Multiply `mul!(H, B, Gamma)`

:

```
(eltype(H), eltype(B), eltype(Gamma)) = (Complex{Float64}, Complex{Float64}, Complex{Float64})
```

It takes 13.091117 seconds

Multiply `mul!(Vn, Gamma, P)`

:

```
(eltype(Vn), eltype(Gamma), eltype(P), size(Gamma), size(P)) = (Complex{Float64}, Complex{Float64}, Complex{Float64}, (4436, 4436), (4436, 181))
```

It takes 0.643775 seconds

Now we change `Gamma`

to be real, everything else is the same.

```
(eltype(H), eltype(B), eltype(Gamma)) = (Complex{Float64}, Complex{Float64}, Float64)
```

The timing for the first product *decreased* with more than a factor of two (4.532288 seconds).

The timing for the second product *increased* by about a factor of 8:

```
(eltype(Vn), eltype(Gamma), eltype(P), size(Gamma), size(P)) = (Complex{Float64}, Float64, Complex{Float64}, (4436, 4436), (4436, 181))
```

This takes 4.958194 seconds (6 allocations: 336 bytes)

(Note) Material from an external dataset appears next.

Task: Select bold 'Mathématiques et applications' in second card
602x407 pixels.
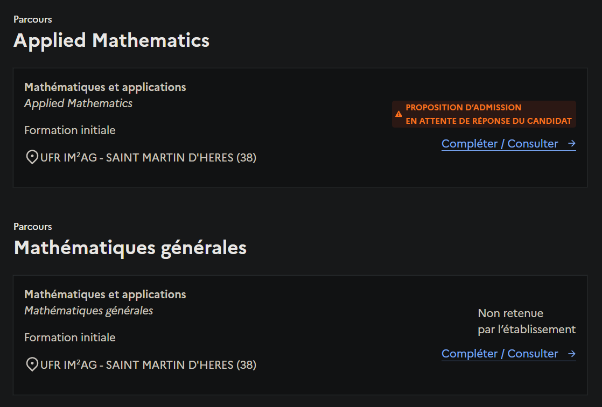Action: [x=105, y=294]
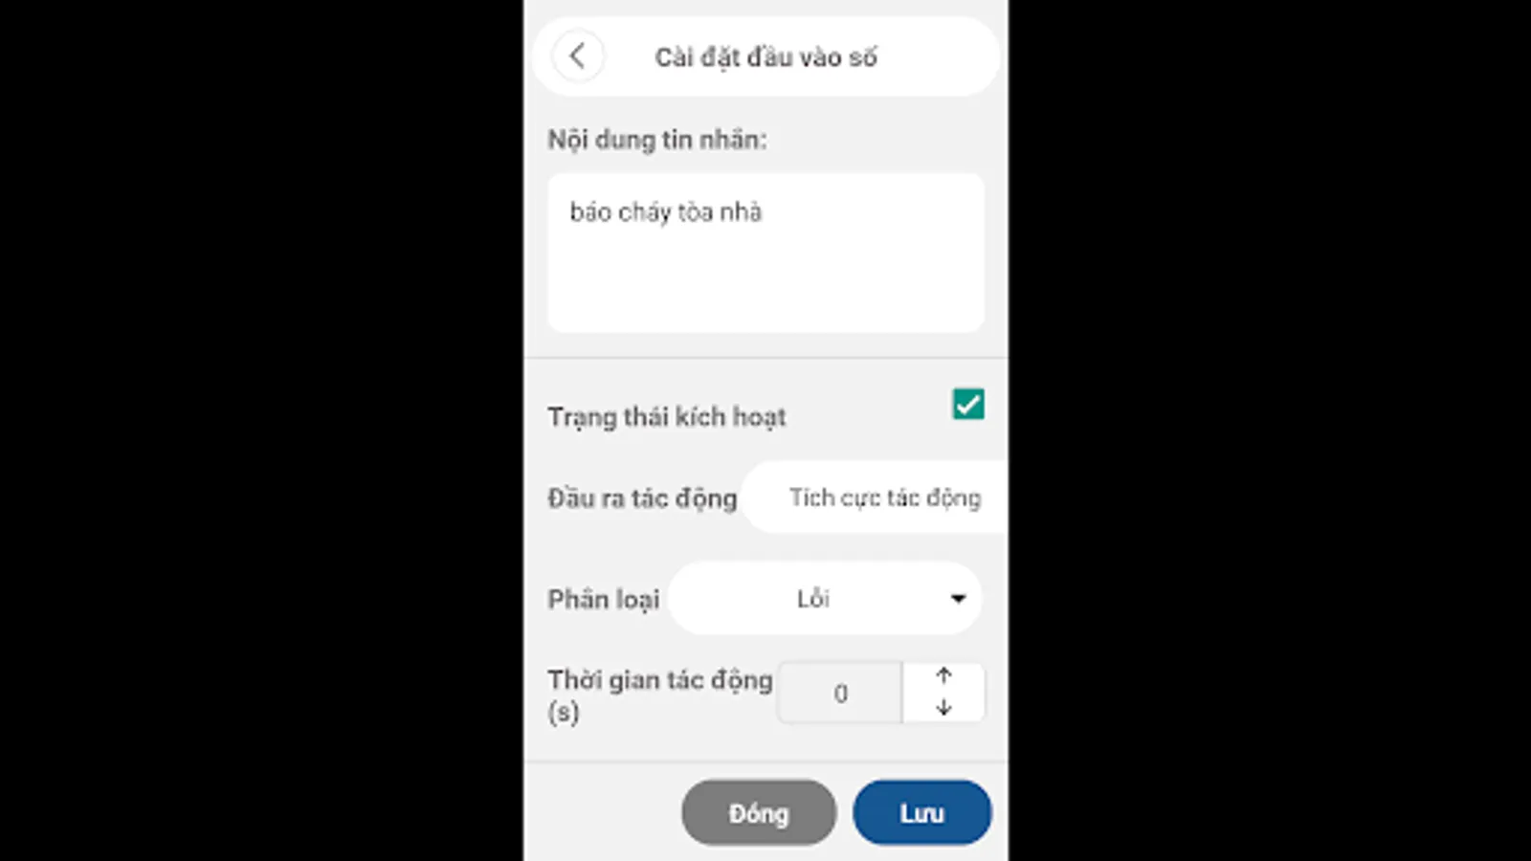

I could track it down to `_generic_matmatmul!`

. I believe tiled execution is selected. (There are some scary `# FIXME: This code is completely invalid!!!`

warnings around!) But that’s where I got stuck. I don’t see why changing the type of one of the arrays should speed up one product and slow down another one.